La Cour constate en faveur de la lucidité de l’appelant qu’il s’agit d’une question très sensée.

[17] La question en litige que les psychiatres avaient à résoudre était de savoir si l’appelant était à même de continuer à exécuter son travail en tant que technicien en administration au ministère de l’Éducation du Québec (M.E.Q.).

Les conclusions des psychiatres sont claires: monsieur Roussel ne peut continuer son travail.

[18] La question en litige à résoudre par cette Cour est de savoir si les effets de la déficience de l’appelant sont tels que sa capacité d’accomplir une activité courante de la vie quotidienne est limitée de façon marquée au sens des alinéas 118.3(1)a.1) et 118.4(1)c) de la Loi.
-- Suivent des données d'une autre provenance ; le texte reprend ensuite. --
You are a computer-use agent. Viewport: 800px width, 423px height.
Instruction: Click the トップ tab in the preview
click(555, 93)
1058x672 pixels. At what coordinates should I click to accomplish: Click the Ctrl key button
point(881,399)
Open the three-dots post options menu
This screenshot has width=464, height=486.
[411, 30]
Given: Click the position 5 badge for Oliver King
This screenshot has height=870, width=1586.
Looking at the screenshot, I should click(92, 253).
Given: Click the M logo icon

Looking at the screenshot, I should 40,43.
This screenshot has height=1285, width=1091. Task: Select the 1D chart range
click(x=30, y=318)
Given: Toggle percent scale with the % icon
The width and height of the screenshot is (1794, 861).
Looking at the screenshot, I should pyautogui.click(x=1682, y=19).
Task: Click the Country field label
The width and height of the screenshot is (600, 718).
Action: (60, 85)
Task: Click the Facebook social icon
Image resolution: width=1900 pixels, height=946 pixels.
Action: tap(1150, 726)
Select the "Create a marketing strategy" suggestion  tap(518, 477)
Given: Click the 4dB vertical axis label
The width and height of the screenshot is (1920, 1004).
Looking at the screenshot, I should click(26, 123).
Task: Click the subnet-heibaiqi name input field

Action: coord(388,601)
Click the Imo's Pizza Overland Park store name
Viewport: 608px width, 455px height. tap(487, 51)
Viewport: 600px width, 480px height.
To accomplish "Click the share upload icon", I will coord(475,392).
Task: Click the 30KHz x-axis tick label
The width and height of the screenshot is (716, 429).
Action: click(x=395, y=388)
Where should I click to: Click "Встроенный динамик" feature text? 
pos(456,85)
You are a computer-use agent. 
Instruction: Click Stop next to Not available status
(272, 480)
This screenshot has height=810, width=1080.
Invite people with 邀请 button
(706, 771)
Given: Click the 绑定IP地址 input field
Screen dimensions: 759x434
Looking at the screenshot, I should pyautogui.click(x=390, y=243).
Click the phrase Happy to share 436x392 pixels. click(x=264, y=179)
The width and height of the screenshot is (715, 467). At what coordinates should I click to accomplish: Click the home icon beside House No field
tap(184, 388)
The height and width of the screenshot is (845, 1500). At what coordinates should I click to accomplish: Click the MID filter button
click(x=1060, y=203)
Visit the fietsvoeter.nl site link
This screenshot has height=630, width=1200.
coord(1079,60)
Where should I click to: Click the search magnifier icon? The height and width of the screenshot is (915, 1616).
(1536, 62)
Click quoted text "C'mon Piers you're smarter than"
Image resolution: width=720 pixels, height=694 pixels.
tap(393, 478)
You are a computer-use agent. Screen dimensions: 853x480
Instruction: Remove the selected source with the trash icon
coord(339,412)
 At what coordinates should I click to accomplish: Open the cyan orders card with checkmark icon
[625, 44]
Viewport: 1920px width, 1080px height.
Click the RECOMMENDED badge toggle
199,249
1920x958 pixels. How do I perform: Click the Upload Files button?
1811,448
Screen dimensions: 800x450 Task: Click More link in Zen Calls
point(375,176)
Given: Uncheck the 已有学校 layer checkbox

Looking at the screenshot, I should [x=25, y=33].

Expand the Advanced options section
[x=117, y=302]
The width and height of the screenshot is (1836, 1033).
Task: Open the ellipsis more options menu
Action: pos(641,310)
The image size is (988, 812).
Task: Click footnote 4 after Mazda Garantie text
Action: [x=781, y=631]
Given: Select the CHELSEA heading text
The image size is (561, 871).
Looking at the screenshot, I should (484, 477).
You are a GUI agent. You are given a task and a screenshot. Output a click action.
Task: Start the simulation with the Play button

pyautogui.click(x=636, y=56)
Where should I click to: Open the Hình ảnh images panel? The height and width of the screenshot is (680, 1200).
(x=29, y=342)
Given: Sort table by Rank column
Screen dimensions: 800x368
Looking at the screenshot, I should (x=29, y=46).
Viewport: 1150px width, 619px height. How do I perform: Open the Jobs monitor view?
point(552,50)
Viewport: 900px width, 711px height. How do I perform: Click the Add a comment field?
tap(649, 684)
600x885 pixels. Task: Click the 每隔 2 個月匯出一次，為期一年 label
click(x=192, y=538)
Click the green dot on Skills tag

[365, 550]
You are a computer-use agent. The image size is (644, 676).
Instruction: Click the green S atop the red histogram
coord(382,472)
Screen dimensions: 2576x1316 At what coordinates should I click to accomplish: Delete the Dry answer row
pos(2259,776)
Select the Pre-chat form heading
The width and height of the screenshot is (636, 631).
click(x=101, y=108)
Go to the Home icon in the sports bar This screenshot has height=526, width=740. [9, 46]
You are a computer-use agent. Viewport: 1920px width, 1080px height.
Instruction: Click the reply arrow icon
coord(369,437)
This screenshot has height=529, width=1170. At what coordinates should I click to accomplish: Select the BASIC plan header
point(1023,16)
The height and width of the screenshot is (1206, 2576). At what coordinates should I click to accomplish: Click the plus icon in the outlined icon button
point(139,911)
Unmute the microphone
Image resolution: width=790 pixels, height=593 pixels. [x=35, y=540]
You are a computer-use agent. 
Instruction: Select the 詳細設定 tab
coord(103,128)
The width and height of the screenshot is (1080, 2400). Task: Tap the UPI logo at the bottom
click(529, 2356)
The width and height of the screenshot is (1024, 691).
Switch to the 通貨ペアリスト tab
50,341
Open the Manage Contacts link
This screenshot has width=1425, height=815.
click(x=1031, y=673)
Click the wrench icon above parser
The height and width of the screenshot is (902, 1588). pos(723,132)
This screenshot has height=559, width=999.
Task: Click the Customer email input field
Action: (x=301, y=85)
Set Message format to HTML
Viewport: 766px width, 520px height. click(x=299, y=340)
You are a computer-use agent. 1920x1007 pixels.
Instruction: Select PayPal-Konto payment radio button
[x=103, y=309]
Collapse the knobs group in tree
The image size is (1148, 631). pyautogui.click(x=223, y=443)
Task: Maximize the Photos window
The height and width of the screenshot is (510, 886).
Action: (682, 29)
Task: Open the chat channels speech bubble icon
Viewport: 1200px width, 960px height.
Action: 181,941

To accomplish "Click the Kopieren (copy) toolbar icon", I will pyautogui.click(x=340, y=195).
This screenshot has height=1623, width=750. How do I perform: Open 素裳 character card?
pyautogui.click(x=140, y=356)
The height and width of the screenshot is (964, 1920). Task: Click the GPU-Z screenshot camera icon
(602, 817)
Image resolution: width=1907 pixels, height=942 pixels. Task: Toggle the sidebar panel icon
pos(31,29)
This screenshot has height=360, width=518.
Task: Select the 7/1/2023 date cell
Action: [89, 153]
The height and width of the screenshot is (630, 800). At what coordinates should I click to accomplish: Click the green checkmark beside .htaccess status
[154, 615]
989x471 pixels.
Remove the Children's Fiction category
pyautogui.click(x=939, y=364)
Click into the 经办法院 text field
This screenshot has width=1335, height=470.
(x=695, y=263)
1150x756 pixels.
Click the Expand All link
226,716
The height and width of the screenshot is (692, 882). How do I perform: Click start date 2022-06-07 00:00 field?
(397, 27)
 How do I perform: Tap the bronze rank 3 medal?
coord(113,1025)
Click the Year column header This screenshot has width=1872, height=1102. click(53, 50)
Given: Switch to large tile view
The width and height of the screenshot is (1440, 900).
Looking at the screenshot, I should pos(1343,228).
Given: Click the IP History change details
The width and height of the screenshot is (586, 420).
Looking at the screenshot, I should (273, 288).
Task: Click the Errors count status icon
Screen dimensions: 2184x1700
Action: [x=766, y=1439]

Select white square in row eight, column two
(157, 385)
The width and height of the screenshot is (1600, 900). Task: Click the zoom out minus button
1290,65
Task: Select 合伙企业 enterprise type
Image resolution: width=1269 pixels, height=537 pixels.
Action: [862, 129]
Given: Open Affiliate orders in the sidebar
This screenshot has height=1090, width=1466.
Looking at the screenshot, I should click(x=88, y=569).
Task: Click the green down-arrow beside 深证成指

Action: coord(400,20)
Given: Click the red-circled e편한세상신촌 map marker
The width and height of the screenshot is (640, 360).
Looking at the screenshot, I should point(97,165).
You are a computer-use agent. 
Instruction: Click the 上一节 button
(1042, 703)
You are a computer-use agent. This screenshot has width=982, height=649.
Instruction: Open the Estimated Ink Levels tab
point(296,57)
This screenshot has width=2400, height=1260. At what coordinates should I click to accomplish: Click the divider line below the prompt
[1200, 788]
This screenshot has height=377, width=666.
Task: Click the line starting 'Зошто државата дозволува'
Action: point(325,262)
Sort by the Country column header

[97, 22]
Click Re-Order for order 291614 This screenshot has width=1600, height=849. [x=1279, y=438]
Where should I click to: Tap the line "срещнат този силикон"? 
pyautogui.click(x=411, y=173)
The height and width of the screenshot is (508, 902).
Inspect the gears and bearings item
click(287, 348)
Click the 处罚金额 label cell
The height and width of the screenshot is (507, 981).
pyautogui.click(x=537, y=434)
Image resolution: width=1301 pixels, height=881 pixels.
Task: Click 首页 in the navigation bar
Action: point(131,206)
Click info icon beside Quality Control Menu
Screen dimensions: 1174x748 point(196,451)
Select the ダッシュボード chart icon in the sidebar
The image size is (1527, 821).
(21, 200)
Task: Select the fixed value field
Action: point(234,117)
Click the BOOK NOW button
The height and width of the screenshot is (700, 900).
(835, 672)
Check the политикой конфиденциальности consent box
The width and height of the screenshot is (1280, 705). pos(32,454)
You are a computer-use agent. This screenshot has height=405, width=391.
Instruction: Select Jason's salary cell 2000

[19] Dans son témoignage, l’appelant a été bien honnête et a admis en substance que les effets de sa déficience sont tels que sa capacité d’accomplir une activité courante de la vie quotidienne n’était pas limitée de façon marquée [par. 13].

De plus, aucun médecin traitant n’a voulu produire un rapport à cet effet tel que requis par l’alinéa 118.3(1)a.2) de la Loi [par. 11]

[20] En fait, sa déficience concerne l’accomplissement de son travail au M.E.Q. en tant que technicien en administration.

Or, les activités concernant le travail sont exclues de même que les travaux ménagers, les activités sociales ou récréatives (118.4(1)d)).

Conclusion

[21] Pour les motifs précités, l’appel est rejeté.

“ Guy Tremblay ”

J.C.C.I.



[1] [1948] R.C.S. 486, 3 DTC 1182, [1948] C.T.C. 195.